STATED GOAL -> Write out each line of the rows below word for word, leaving out the pictures.

-------- INPUT DATA

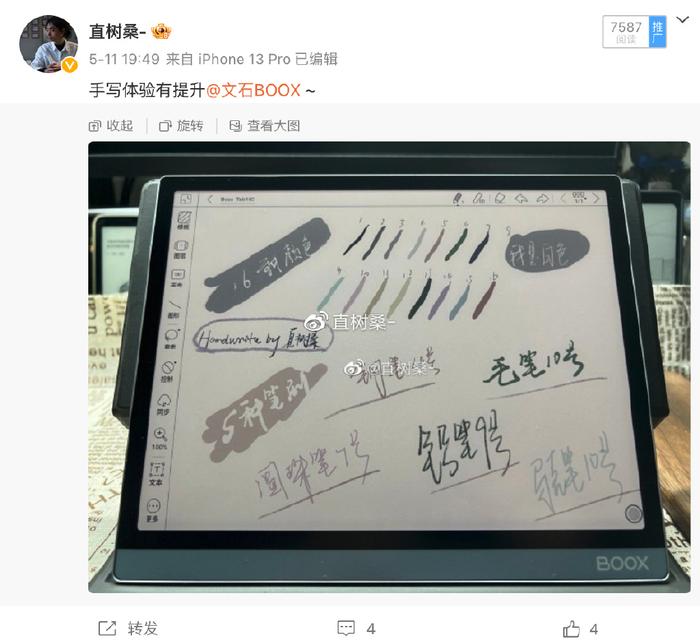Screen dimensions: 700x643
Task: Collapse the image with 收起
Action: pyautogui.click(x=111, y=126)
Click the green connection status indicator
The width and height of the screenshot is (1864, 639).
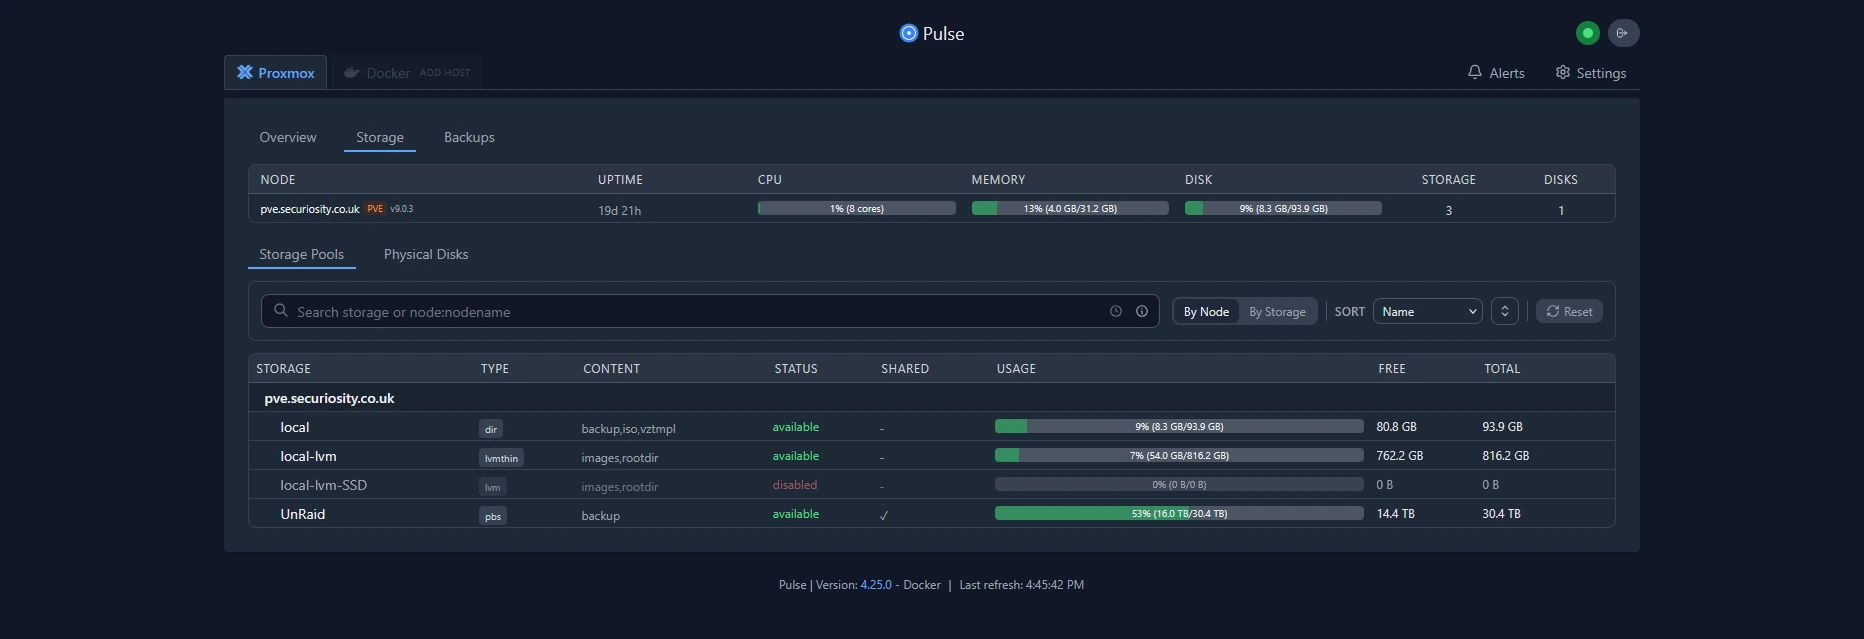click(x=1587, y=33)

----------------

OUTPUT FOR THIS TASK ->
Screen dimensions: 700x643
Task: Collapse the image with 收起
Action: pyautogui.click(x=111, y=126)
Click the green connection status indicator
The width and height of the screenshot is (1864, 639).
click(x=1587, y=33)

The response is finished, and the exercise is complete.